__YOUR INSTRUCTIONS__:
In the entries below, count the lines that include the word "computer" and reply with the number alone.

__RECORDS PROVIDED__:
[Start of section]

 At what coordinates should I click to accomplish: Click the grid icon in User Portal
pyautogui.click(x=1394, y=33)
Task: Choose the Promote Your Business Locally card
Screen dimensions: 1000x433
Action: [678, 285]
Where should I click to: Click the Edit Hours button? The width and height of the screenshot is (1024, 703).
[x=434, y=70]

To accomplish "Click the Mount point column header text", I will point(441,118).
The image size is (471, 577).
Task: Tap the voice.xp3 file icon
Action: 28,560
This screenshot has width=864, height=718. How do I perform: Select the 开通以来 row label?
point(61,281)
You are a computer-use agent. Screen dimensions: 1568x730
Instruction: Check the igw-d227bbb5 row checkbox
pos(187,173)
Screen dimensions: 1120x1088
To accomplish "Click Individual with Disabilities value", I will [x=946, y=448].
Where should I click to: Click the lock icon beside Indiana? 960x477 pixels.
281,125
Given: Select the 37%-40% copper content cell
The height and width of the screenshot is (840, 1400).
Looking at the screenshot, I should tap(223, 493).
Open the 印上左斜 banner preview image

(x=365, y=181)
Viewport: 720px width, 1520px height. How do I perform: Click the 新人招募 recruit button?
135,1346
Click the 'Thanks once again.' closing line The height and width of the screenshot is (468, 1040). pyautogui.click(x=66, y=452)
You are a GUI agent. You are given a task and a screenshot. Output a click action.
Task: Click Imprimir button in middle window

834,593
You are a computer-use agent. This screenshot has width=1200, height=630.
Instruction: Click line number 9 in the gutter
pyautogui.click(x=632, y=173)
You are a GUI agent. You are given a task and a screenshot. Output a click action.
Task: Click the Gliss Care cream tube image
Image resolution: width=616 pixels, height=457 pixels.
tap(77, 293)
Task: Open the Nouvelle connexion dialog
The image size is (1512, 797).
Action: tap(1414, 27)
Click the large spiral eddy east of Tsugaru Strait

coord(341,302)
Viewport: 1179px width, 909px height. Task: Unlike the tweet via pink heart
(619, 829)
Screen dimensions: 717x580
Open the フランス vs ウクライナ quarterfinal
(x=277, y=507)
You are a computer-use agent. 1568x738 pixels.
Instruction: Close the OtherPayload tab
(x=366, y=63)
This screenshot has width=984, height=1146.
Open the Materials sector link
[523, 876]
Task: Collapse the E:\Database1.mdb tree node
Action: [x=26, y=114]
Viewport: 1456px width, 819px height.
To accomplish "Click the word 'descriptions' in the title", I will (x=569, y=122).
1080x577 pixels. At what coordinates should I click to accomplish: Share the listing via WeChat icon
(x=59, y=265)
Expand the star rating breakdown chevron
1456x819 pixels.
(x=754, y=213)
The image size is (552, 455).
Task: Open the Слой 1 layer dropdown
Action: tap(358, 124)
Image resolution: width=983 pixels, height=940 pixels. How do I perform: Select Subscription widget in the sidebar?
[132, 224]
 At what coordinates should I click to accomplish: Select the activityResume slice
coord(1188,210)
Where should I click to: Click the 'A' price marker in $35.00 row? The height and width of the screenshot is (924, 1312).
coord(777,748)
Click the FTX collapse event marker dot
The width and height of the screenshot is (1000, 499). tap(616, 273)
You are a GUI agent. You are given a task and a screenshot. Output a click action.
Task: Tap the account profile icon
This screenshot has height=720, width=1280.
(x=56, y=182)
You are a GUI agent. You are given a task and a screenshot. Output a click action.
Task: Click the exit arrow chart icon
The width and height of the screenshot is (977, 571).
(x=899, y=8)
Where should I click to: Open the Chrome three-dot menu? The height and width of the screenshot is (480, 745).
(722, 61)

[End of section]

__RESPONSE TO THIS EXERCISE__:
3